Lo acosan unas deidades primordiales, furiosas, aladas (las Erinias), encarnaciones de la culpa que no atienden a razones. Para ellas, más antiguas que los dioses olímpicos, la sangre derramada no se limpia con ceremonias. El tormento de Orestes, narrado por Esquilo en su Orestíada, tuvo que ser resuelto por un nuevo invento: un tribunal humano. Doce ciudadanos atenienses escuchan los argumentos y votan. El resultado es un empate. Es entonces cuando interviene la diosa Atenea, quien preside la corte, y emite su voto de desempate a favor de Orestes, estableciendo un principio fundamental: en caso de duda, la justicia debe inclinarse hacia la clemencia.

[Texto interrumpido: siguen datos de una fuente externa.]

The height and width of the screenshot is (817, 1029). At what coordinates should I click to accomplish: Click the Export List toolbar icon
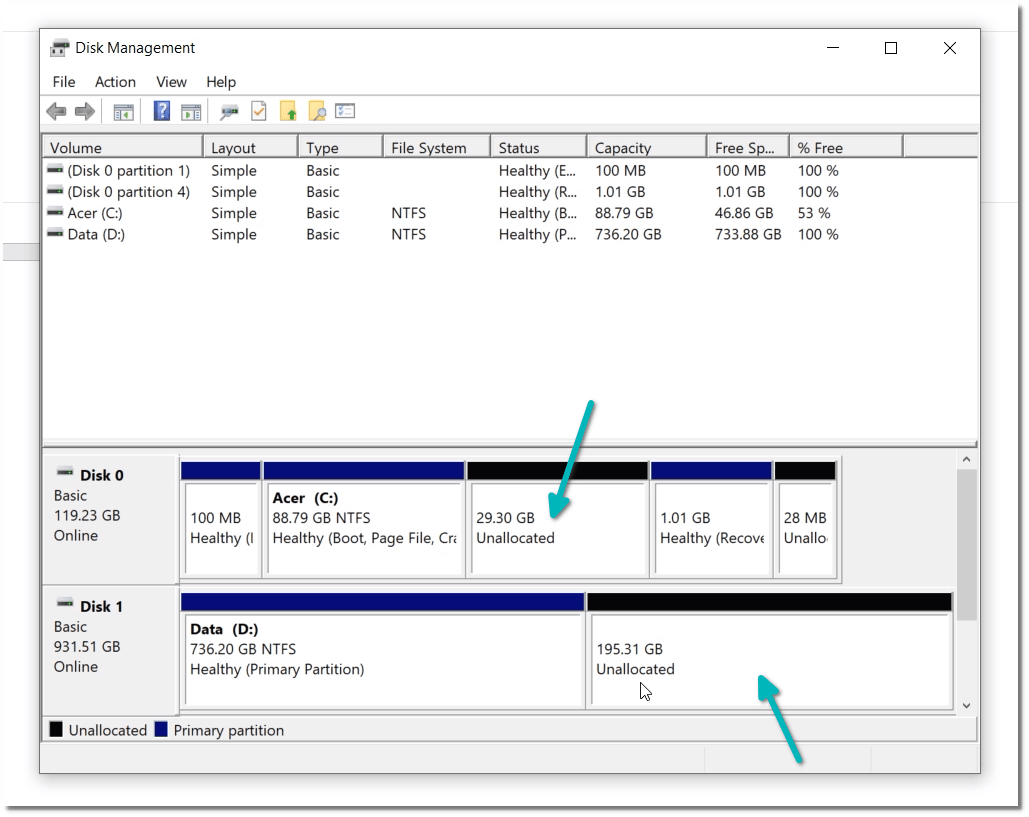345,110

El mito nos enseña que el agravio profundo no se resuelve con un simple gesto, sino con la creación de un sistema que trasciende la venganza. Y es precisamente al olvidar esta lección cuando el acto de perdonar, especialmente en la esfera pública, se convierte en una trampa. Pedir perdón, bajo una apariencia de sumisión, transfiere una enorme responsabilidad al ofendido. De pronto, quien ha sufrido la herida se ve obligado a convertirse en juez, en sanador, en custodio de la paz futura. Su respuesta, ya sea que otorgue o niegue el perdón, lo definirá ante los demás. Si perdona, corre el riesgo de ser visto como débil. Si no lo hace, se le puede acusar de rencoroso. La víctima queda atrapada en el desenlace de un drama que no inició.

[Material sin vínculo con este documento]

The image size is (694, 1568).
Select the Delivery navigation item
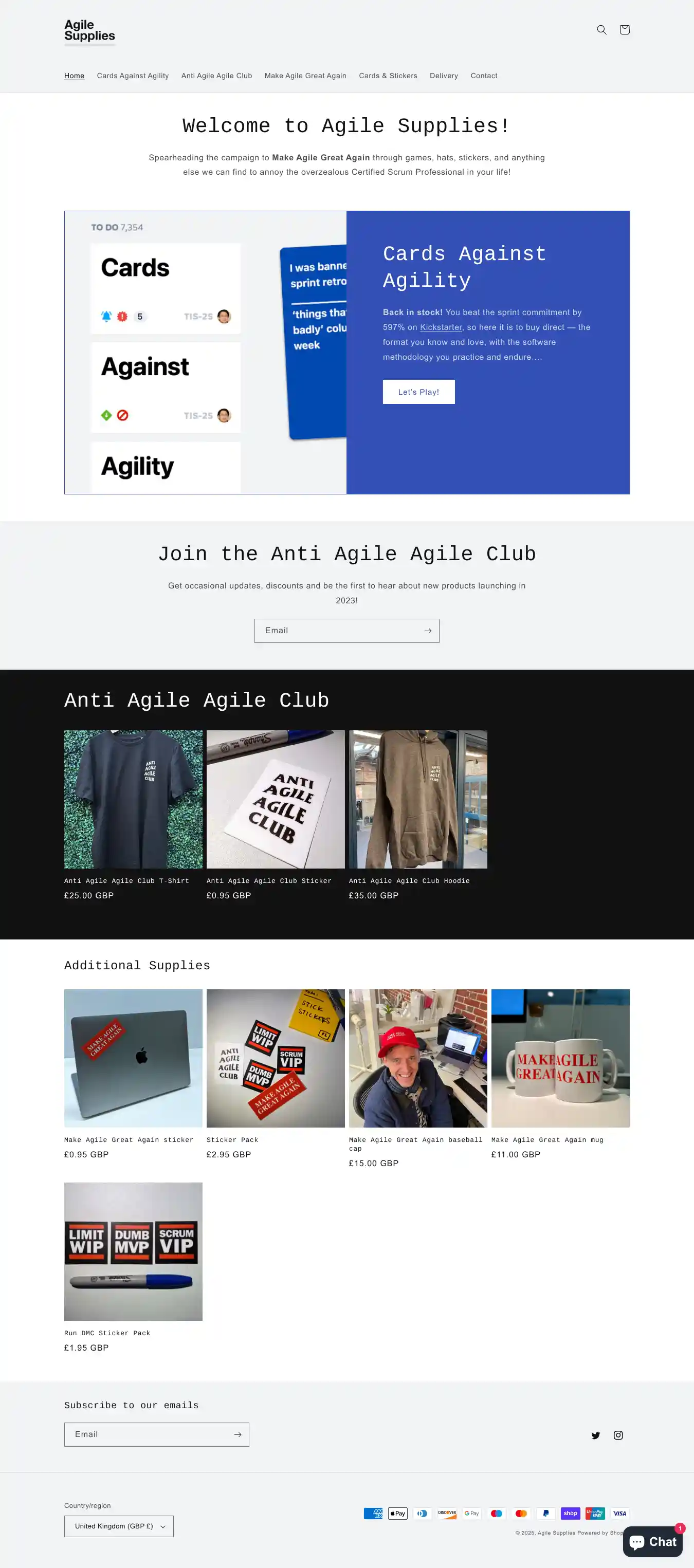click(x=444, y=76)
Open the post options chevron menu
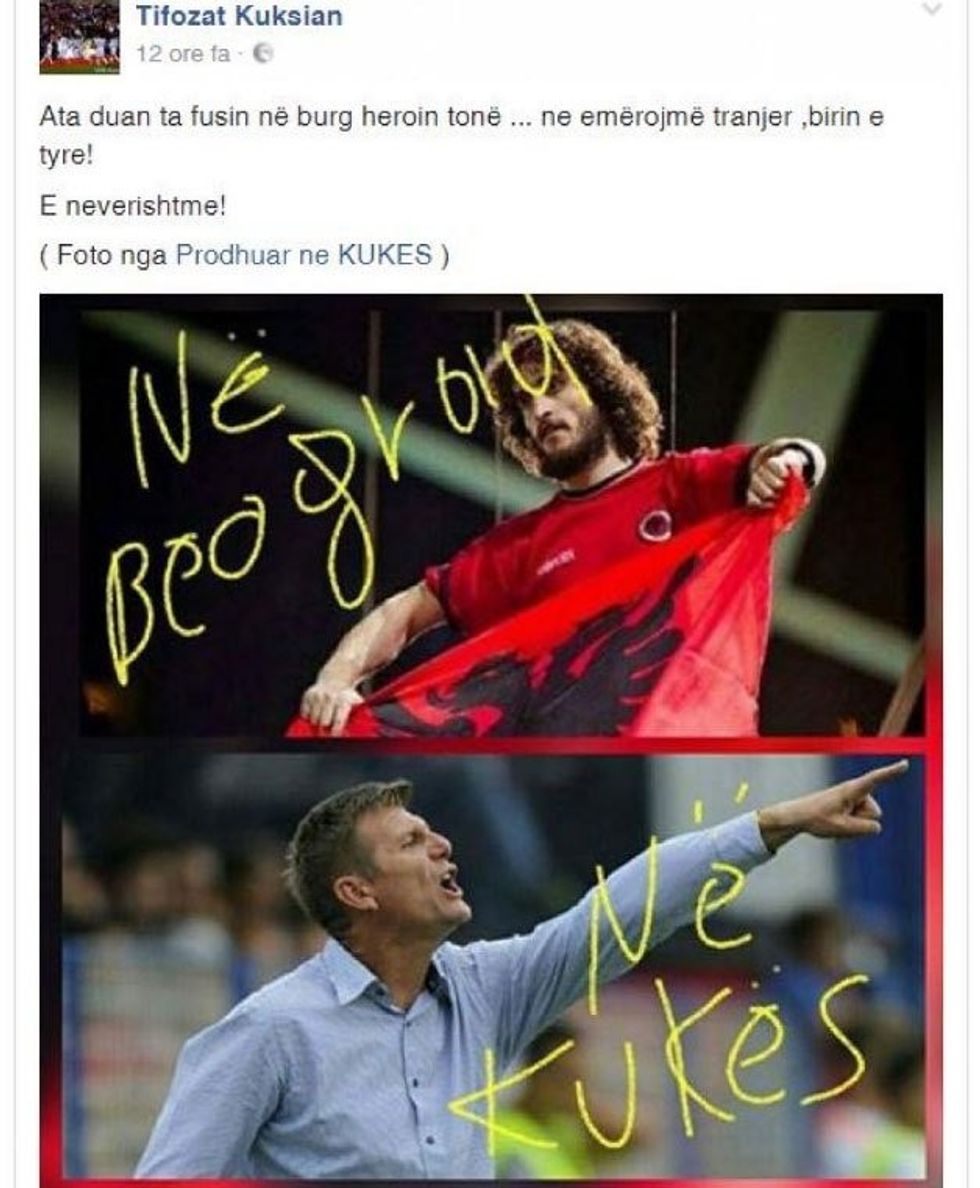980x1188 pixels. [931, 8]
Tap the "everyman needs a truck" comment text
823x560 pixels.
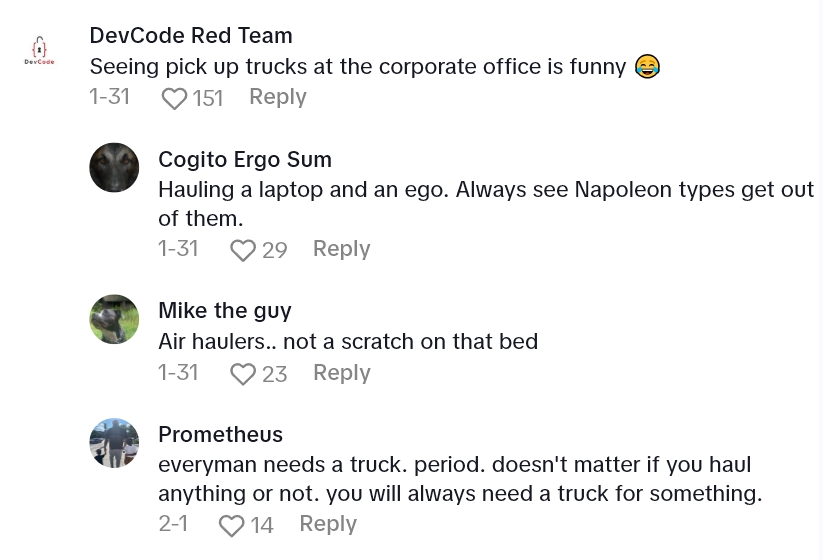pyautogui.click(x=458, y=479)
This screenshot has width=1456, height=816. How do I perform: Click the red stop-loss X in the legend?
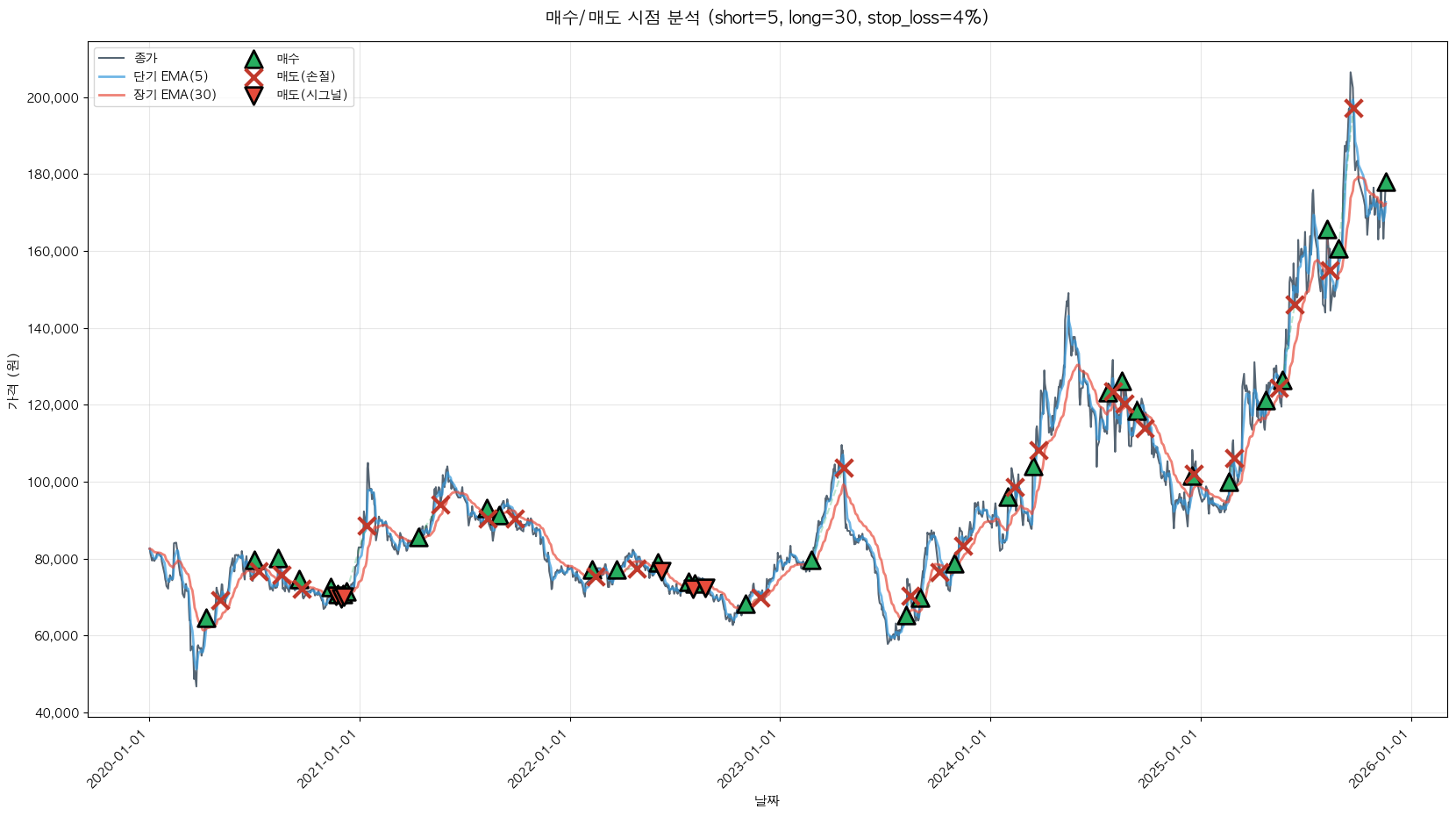point(253,77)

El acto genuino de pedir perdón es un ritual exigente, casi extinto en la vida pública. Requiere, como mínimo, el reconocimiento de la falta, una confesión sin atenuantes. Exige un arrepentimiento visible, una contrición que demuestre que se ha comprendido el alcance del daño. Y finalmente, demanda la humildad de mirar a los ojos al ofendido y someterse a su juicio. Cualquier cosa por debajo de este umbral es una disculpa, ese pariente pobre y pragmático del arrepentimiento, diseñado más para gestionar las consecuencias que para sanar la herida.

La política moderna ha vaciado el ritual de su contenido, convirtiéndolo en una herramienta de relaciones públicas. Se pide perdón no a la persona, sino a la audiencia. Se ofrece no como un acto de contrición, sino como una estrategia para pasar página. Vemos a colectividades pidiendo perdón a otras por pecados cometidos por generaciones que ya no existen, un teatro de fantasmas donde los actores principales están ausentes. El ejemplo más solemne lo ofreció el Papa Juan Pablo II, cuando pidió perdón por la violencia de la Inquisición y las Cruzadas: un pontífice moderno absolviendo a inquisidores y cruzados que murieron hace siglos.

Por eso el caso del gobierno mexicano exigiendo a España que pida perdón por la Conquista roza el absurdo. Imaginemos el escenario. ¿Quién pide perdón exactamente? ¿El actual rey de España en nombre de Hernán Cortés? ¿Y quién lo recibe? ¿El gobierno de México en nombre de los mexicas, los tlaxcaltecas o los purépechas? La exigencia misma es una trampa retórica. Como España no lo hace, se le acusa de arrogancia imperial. Si aceptara, ¿qué seguiría? ¿Otorgaría México un perdón burocrático, un certificado de buena conducta histórica? La pregunta “¿y una vez que lo pidan, qué?” desnuda la inutilidad del gesto.

El perdón es un proceso doloroso y soberano del ofendido. Es él quien decide si puede sanar, reconstruirse e intentar el olvido. El arrepentimiento del ofensor es una condición necesaria, pero nunca suficiente. Forzar el perdón, exigirlo como una deuda, es una perversión del concepto. Es usar el lenguaje de la sanación para infligir una nueva herida: la de obligar a la víctima a participar en la redención de su agresor.

Quizá deberíamos desconfiar de las grandes ceremonias de contrición pública y prestar más atención a los actos silenciosos de reparación. La justicia, a menudo, es un antídoto más eficaz. Fortalecer tribunales imparciales, comisiones de la verdad y mecanismos de reparación del daño significa apostar por un camino más arduo, pero menos propenso a la manipulación. Porque mientras el perdón puede ser una trampa, la justicia es, al menos, un intento de devolver el equilibrio al mundo. Orestes no fue redimido por una absolución personal ni por una nueva venganza, sino por la creación de una justicia colectiva.